Collected data
== Segment start ==
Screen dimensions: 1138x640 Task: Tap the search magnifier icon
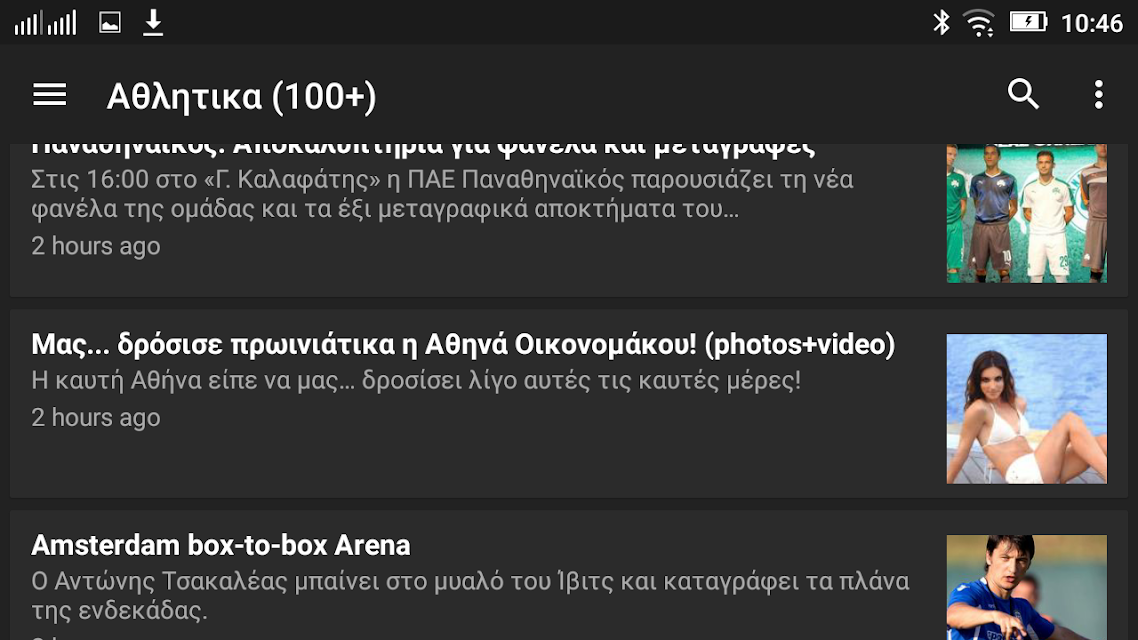pyautogui.click(x=1023, y=94)
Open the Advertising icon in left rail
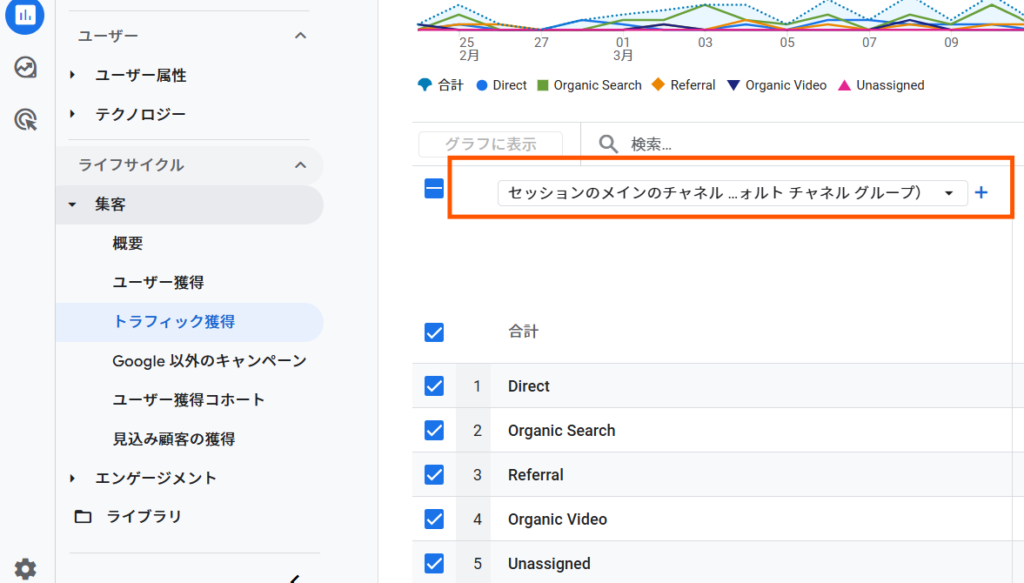The height and width of the screenshot is (583, 1024). (x=26, y=121)
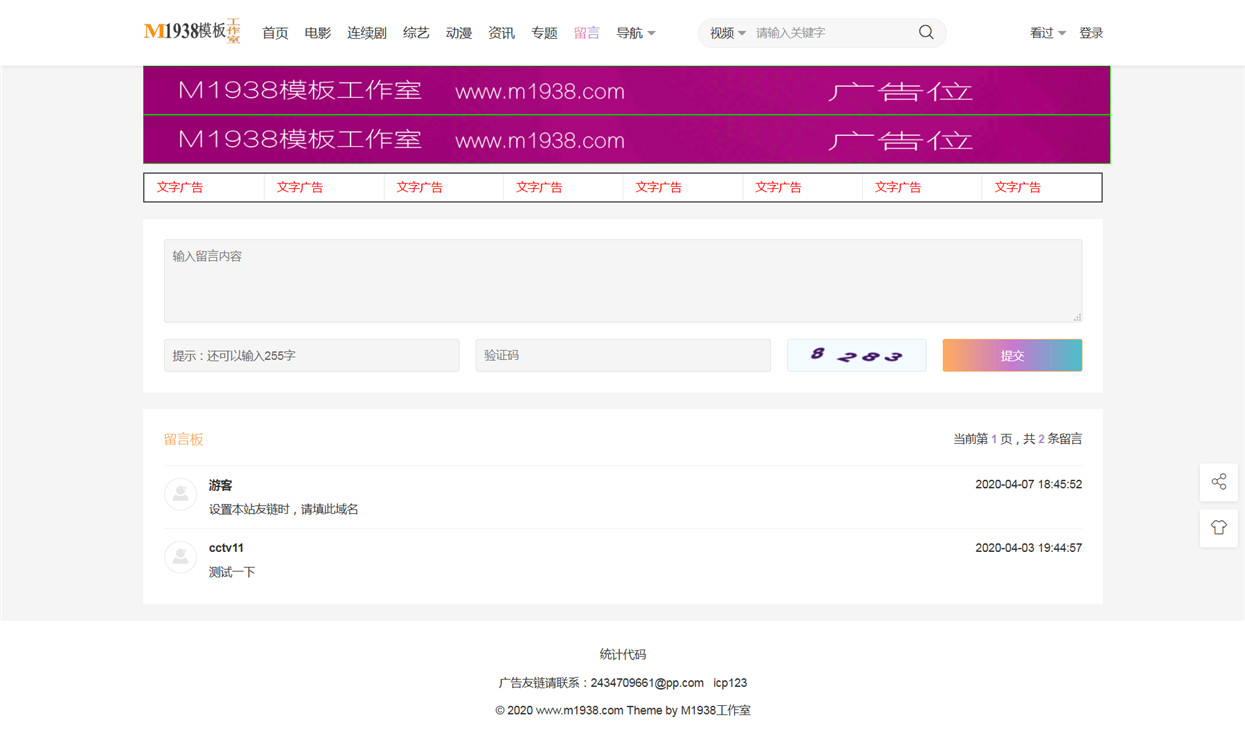Select the 留言 menu item
Screen dimensions: 1245x745
click(x=587, y=33)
== Segment end ==
*Exercise aim:* Repeat each entry precisely as it appears. Leave the pictures out.

*Output below:*
Screen dimensions: 1138x640 Task: Tap the search magnifier icon
pyautogui.click(x=1023, y=94)
Open the Advertising icon in left rail
The height and width of the screenshot is (583, 1024). (x=26, y=121)
Select the 留言 menu item
Screen dimensions: 1245x745
click(x=587, y=33)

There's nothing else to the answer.